- Extracted records:
+ + + + + + +

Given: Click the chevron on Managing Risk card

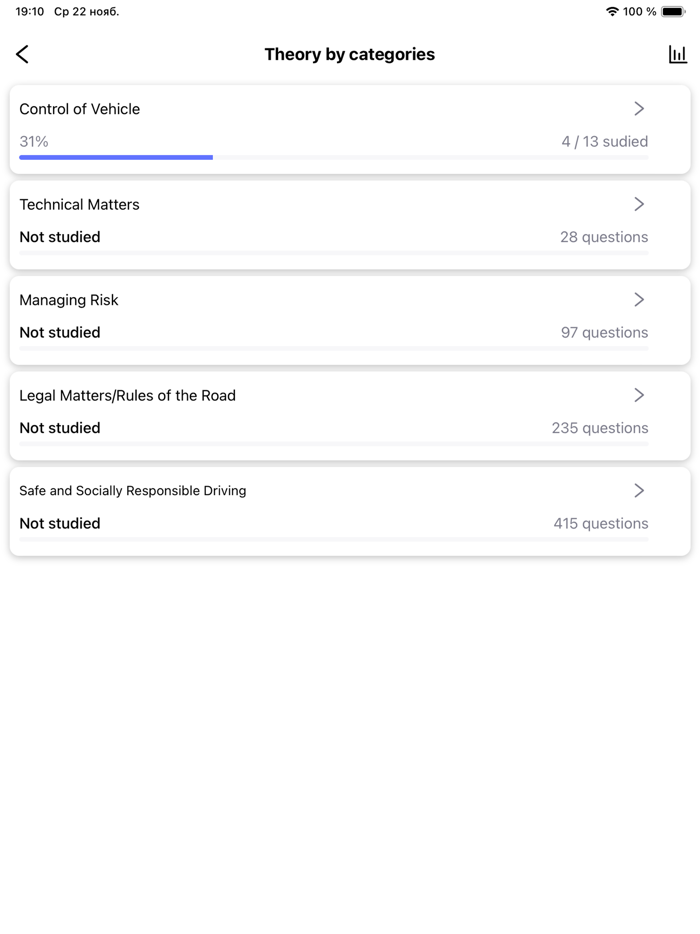Looking at the screenshot, I should (639, 299).
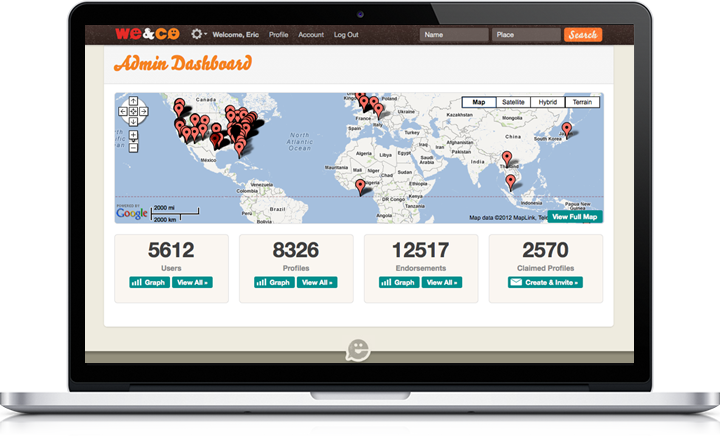Click the Log Out link
Screen dimensions: 720x436
tap(346, 35)
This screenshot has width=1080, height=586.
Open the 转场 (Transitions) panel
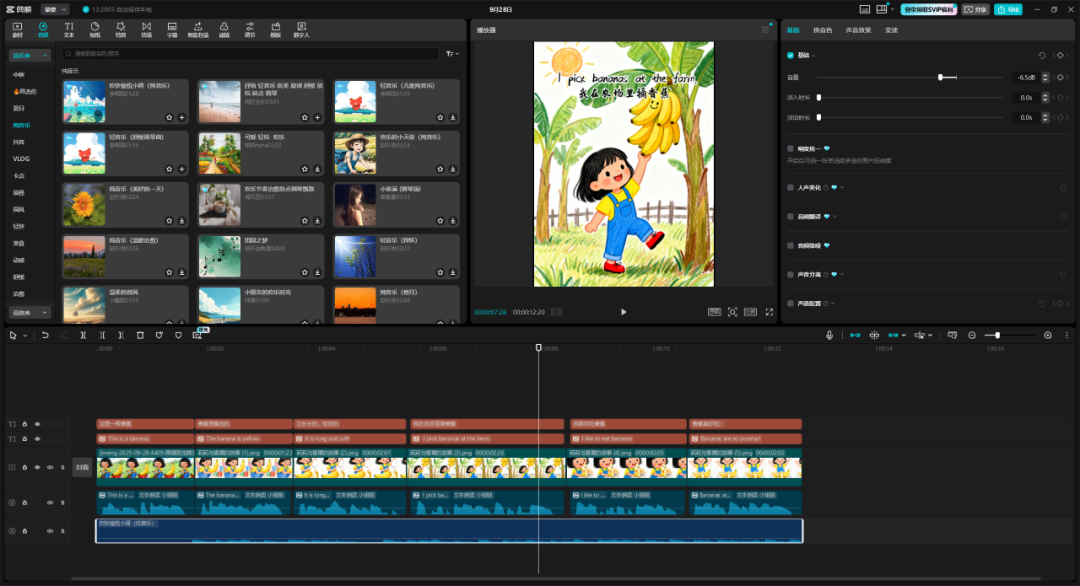tap(147, 29)
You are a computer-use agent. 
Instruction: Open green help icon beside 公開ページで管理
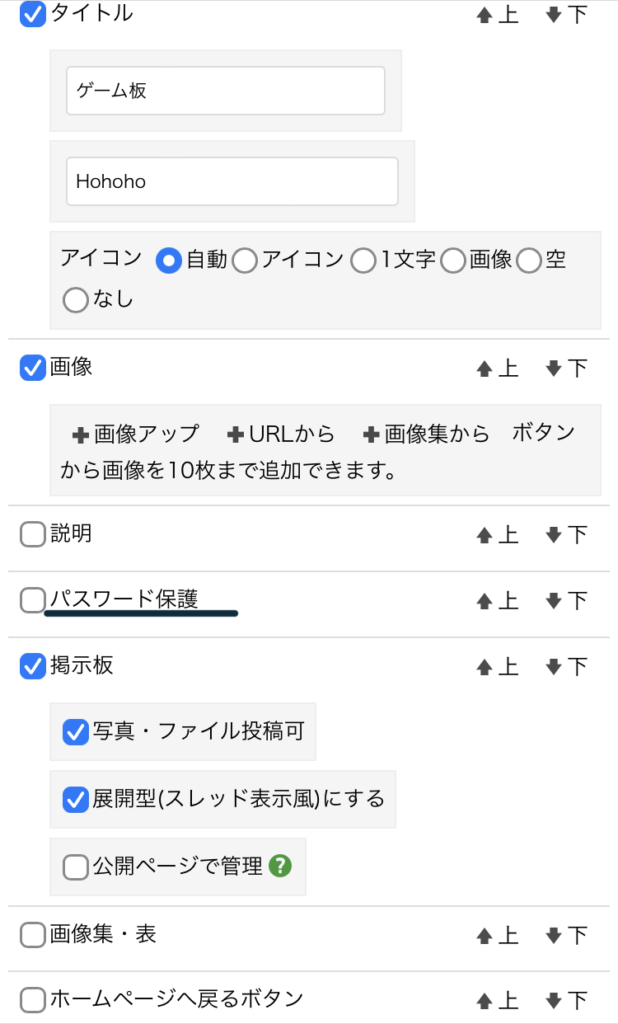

+ + + + + + +

- Work item:
Leave out all pictures and extract exactly the lines from the line with "This screenshot has width=1080, height=586." through the end of the material.

- Exercise output:
This screenshot has width=1080, height=586.
Open the 转场 (Transitions) panel
tap(147, 29)
You are a computer-use agent. 
Instruction: Open green help icon beside 公開ページで管理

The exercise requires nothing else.